= Maria Gallia =

18th-century British opera singer

Maria Gallia (incorrectly called Maria Margherita by Burney), was an Italian-born British soprano.

==Life==
Gallia was described by Burney as the sister of Margherita de l'Epine. L'Epine did have a sister called Maria (Manina) but she did not appear on the London stage as a soloist until 1712.
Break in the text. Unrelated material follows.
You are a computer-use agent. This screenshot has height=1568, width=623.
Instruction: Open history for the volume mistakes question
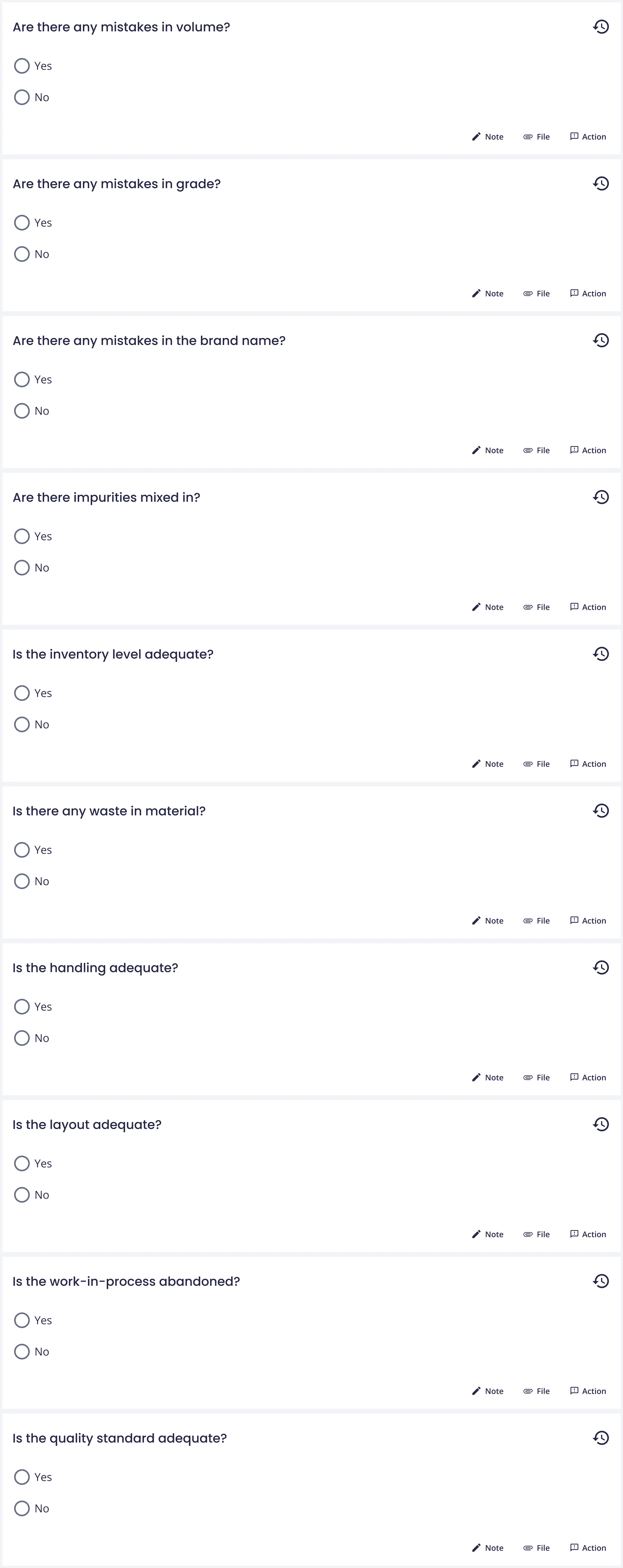(x=600, y=27)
Gallia was the pupil of Nicola Haym.

She appeared for the first time at the Lincoln's Inn Fields Theatre, in 1703 when she had "newly arrived". She sang in 1706 and 1708 in 'Camilla,' in the libretti of which she is called Joanna Maria.
In the former year she also performed the principal rôle in the 'Temple of Love' by Saggione, to whom she was then married.
Documents signed by this composer, and by his wife as Maria Gallia Saggione, show that they received respectively £150 and £700 for a season of nine months,—large sums at that early date.

Gallia appeared in Clayton's Rosamond at its production in 1707. She sang songs also at the Haymarket Theatre 'in Italian and English,' to strengthen the attraction.
At this time she must have been very young, for we find her singing in 'Alexander Balus,' 'Joshua,' &c. in 1748; unless, indeed, her name is incorrectly put for that of Galli.